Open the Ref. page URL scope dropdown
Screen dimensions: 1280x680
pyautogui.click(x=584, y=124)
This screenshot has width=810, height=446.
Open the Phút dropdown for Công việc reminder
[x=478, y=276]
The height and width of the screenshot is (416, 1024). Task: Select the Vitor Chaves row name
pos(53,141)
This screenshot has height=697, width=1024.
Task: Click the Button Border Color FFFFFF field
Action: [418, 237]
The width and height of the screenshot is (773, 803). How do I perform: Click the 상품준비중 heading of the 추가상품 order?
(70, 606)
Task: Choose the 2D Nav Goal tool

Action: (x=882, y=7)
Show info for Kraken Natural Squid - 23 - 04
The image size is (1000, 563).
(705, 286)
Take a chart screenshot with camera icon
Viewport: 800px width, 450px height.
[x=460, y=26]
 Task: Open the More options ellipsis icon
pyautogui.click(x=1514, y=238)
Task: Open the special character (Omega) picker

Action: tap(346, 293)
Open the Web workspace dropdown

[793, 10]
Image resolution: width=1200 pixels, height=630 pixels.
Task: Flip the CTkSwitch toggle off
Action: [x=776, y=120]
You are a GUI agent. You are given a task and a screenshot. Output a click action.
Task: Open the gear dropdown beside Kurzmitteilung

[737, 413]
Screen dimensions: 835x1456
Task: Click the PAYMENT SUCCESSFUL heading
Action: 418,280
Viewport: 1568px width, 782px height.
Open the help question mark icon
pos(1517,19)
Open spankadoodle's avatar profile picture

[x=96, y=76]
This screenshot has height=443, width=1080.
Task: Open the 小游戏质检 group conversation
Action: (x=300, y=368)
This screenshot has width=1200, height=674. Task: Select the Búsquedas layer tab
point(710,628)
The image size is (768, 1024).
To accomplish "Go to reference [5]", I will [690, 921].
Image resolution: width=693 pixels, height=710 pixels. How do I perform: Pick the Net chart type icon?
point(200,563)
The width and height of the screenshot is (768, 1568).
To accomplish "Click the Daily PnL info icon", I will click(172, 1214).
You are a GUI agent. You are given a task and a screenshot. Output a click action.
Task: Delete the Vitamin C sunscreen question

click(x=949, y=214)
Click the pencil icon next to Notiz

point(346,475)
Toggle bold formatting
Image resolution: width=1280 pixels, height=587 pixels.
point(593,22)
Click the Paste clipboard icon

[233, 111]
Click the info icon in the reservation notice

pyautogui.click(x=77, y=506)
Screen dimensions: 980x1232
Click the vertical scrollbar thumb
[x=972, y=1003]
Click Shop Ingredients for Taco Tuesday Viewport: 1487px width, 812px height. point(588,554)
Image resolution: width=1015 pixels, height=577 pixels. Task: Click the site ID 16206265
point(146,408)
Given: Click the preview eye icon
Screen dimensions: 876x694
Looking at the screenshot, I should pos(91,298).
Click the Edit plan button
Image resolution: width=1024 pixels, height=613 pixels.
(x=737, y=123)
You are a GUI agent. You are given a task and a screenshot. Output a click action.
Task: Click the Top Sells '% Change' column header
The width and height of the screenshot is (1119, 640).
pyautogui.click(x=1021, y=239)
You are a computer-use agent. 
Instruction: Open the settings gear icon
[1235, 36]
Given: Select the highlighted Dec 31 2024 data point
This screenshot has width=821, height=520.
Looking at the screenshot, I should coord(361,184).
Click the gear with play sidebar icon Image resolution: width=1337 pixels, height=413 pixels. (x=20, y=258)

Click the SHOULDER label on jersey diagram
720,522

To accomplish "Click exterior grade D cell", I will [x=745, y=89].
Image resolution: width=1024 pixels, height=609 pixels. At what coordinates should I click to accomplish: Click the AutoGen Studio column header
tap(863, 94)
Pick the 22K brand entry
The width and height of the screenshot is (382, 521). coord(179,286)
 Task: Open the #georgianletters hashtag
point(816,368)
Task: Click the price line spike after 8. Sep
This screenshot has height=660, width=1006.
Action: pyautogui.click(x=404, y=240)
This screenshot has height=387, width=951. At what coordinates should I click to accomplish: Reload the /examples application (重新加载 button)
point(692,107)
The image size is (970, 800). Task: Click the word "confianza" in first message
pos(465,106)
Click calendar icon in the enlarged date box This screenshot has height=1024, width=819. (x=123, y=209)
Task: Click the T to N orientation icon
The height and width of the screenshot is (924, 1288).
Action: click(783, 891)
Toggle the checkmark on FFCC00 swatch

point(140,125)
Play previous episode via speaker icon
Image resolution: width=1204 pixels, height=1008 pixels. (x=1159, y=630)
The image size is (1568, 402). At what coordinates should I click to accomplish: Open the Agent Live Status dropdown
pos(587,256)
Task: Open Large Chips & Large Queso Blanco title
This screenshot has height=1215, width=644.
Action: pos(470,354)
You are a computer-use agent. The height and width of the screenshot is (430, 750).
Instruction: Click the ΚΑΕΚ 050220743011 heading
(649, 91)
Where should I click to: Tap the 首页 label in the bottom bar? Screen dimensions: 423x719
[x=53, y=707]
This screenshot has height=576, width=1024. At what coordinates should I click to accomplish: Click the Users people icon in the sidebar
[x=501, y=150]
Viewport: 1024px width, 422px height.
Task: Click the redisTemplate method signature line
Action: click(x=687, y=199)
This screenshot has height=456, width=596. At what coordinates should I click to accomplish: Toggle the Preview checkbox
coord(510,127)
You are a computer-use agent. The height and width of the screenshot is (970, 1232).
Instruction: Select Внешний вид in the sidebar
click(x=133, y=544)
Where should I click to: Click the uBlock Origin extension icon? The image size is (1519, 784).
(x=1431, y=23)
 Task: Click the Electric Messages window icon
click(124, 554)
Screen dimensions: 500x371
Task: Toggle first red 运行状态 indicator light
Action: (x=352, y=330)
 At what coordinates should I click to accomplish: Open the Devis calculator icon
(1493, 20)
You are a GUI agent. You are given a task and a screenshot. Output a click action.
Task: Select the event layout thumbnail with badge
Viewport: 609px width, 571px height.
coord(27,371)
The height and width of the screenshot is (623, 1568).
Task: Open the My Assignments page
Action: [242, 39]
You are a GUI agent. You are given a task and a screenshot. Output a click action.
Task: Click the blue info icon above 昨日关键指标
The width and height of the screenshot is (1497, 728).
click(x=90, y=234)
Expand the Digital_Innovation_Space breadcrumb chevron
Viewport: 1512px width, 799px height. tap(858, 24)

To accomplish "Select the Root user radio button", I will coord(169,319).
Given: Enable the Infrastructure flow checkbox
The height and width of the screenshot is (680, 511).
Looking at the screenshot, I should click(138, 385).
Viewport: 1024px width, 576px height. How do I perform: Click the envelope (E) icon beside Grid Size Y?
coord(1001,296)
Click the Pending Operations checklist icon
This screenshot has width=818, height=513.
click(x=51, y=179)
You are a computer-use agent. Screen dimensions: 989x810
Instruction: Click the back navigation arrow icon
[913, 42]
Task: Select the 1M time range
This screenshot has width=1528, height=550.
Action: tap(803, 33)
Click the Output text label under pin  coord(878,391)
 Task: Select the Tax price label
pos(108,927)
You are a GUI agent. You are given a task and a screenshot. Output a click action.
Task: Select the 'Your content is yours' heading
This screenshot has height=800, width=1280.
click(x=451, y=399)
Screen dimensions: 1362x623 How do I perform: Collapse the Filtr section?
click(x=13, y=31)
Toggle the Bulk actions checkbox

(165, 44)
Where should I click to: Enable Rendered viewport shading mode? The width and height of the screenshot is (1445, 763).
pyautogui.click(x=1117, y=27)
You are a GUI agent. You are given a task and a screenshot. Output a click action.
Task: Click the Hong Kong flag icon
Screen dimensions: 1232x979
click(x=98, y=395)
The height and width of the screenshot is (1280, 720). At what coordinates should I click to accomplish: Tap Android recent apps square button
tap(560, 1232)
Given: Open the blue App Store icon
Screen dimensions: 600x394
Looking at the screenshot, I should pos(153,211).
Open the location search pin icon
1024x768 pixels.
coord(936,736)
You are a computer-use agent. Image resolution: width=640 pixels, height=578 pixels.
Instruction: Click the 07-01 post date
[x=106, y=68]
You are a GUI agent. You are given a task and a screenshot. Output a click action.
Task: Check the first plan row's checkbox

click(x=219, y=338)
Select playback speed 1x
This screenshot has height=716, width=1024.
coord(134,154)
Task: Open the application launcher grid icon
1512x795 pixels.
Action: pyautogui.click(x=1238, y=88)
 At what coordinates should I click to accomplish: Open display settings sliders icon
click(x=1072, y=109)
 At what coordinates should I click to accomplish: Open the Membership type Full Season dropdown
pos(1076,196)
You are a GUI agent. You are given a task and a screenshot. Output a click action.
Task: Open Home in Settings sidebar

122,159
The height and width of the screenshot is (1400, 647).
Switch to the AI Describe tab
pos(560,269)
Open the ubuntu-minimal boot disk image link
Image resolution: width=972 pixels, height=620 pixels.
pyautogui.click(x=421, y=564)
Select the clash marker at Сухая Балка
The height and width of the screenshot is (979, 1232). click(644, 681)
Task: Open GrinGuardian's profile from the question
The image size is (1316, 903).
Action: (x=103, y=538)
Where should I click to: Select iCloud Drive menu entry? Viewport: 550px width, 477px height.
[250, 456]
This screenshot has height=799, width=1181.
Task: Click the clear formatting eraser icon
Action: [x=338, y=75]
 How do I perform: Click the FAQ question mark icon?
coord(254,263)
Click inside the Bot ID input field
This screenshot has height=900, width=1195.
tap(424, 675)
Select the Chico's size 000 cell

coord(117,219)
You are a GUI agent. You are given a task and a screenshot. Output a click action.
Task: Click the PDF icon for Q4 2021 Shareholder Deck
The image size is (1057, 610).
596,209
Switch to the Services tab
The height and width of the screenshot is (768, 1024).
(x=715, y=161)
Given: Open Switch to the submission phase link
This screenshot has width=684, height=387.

• _Task details_: Copy exactly the lines from the one with "Task: Open GrinGuardian's" down to the last line of the records above, and leave out everything else.

• _Your response_:
Task: Open GrinGuardian's profile from the question
The image size is (1316, 903).
Action: (x=103, y=538)
Where should I click to: Select iCloud Drive menu entry? Viewport: 550px width, 477px height.
[250, 456]
This screenshot has height=799, width=1181.
Task: Click the clear formatting eraser icon
Action: [x=338, y=75]
 How do I perform: Click the FAQ question mark icon?
coord(254,263)
Click inside the Bot ID input field
This screenshot has height=900, width=1195.
tap(424, 675)
Select the Chico's size 000 cell

coord(117,219)
You are a GUI agent. You are given a task and a screenshot. Output a click action.
Task: Click the PDF icon for Q4 2021 Shareholder Deck
The image size is (1057, 610).
596,209
Switch to the Services tab
The height and width of the screenshot is (768, 1024).
(x=715, y=161)
Given: Open Switch to the submission phase link
This screenshot has width=684, height=387.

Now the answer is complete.